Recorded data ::
····················
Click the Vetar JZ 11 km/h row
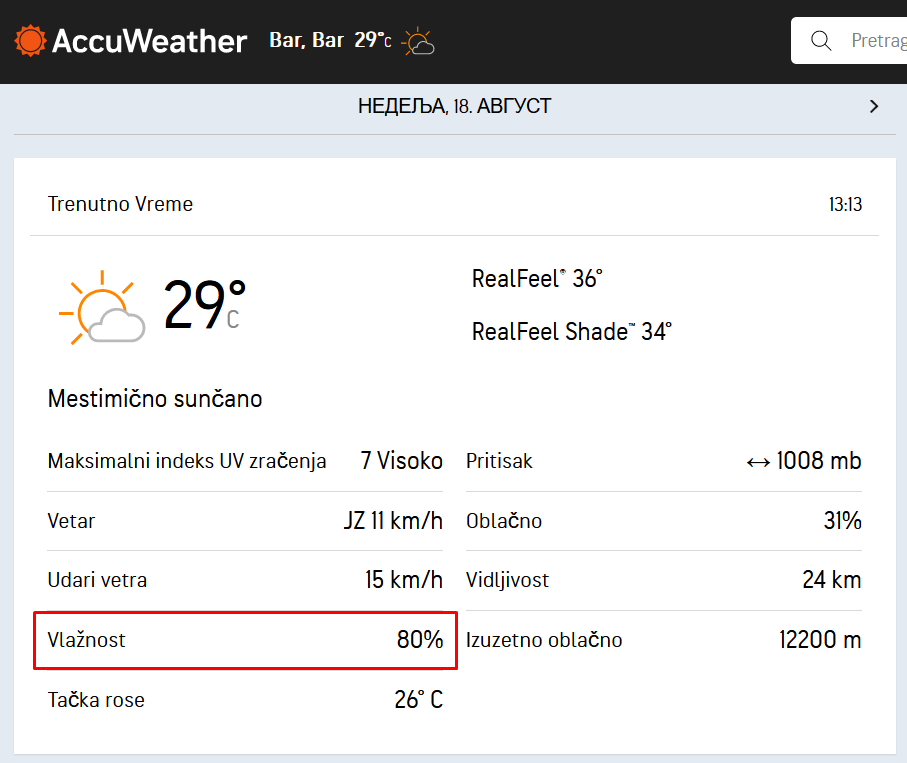The height and width of the screenshot is (763, 907). click(x=245, y=521)
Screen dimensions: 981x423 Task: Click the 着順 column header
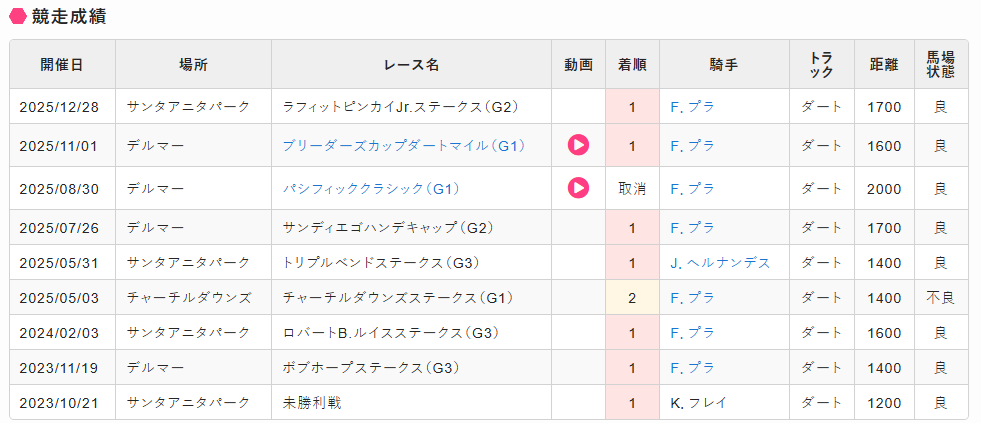pyautogui.click(x=632, y=65)
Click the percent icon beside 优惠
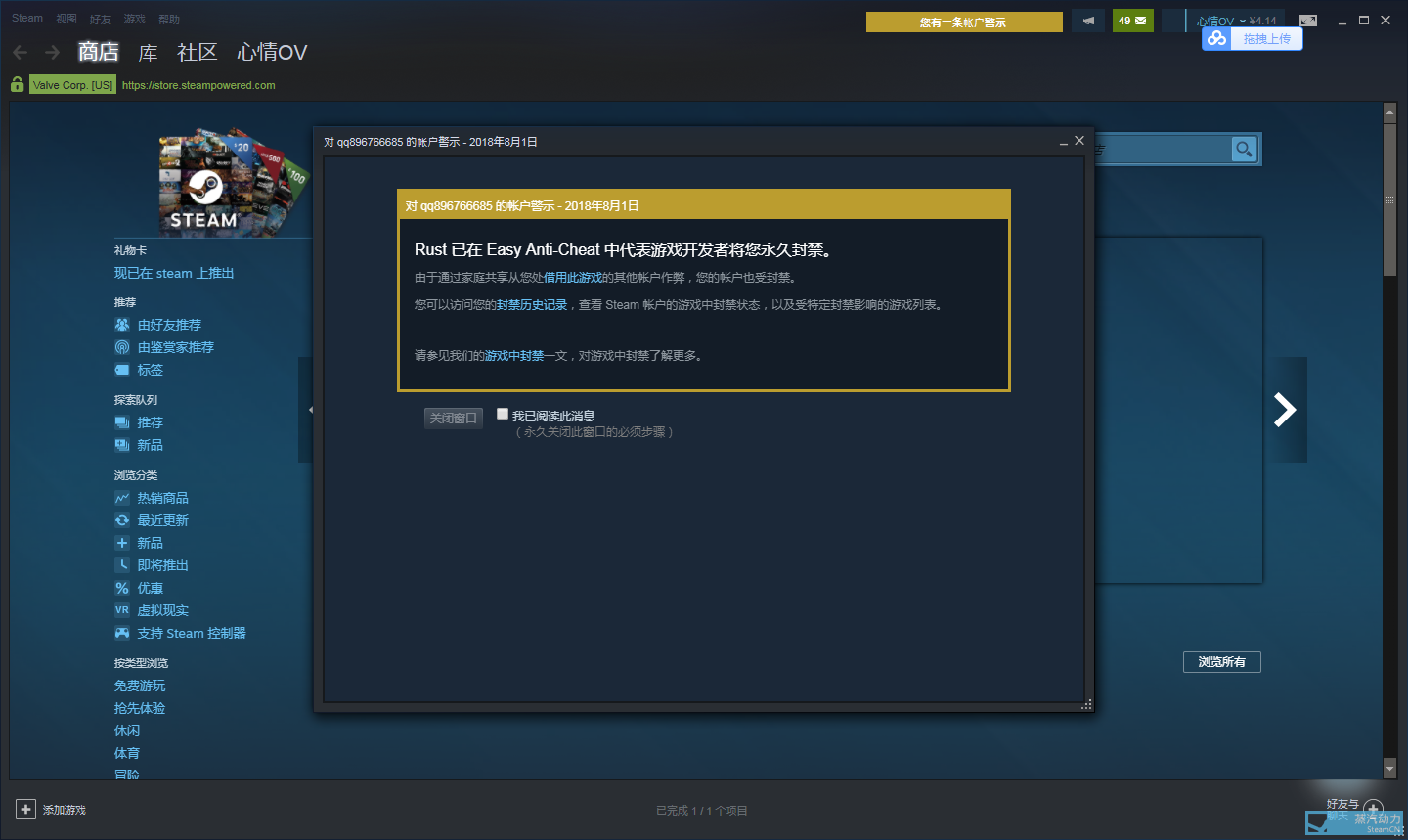Screen dimensions: 1408x840 tap(120, 587)
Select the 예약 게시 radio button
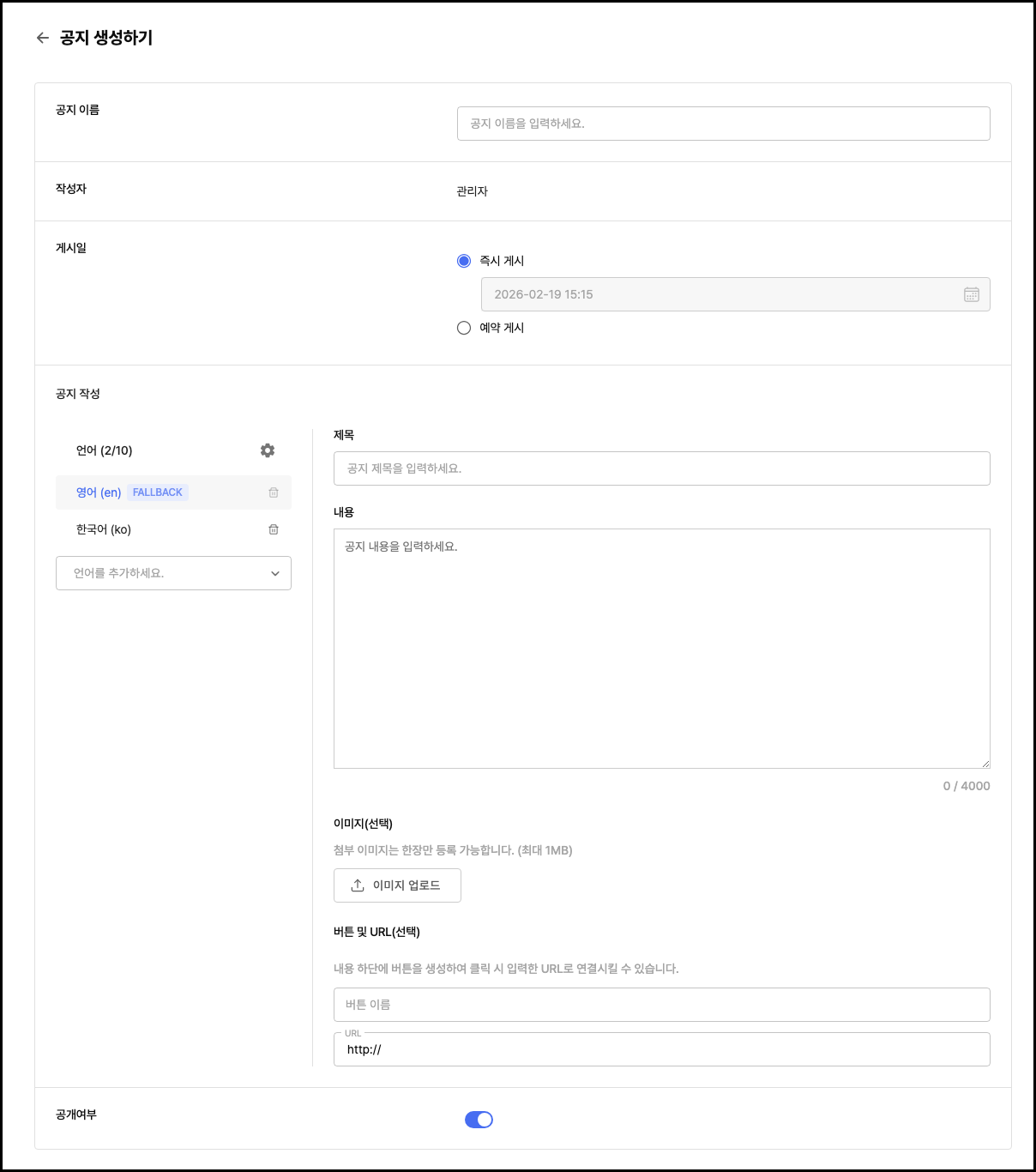The height and width of the screenshot is (1172, 1036). [x=464, y=328]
····················
WHAT YOU NEED TO DO ::
The records above should be returned exactly, with only their pictures held back.

ANSWER AREA ::
Click the Vetar JZ 11 km/h row
The height and width of the screenshot is (763, 907). click(x=245, y=521)
Screen dimensions: 981x423 Task: Click the 着順 column header
pyautogui.click(x=632, y=65)
Click the percent icon beside 优惠
Screen dimensions: 1408x840 tap(120, 587)
Select the 예약 게시 radio button
The height and width of the screenshot is (1172, 1036). [x=464, y=328]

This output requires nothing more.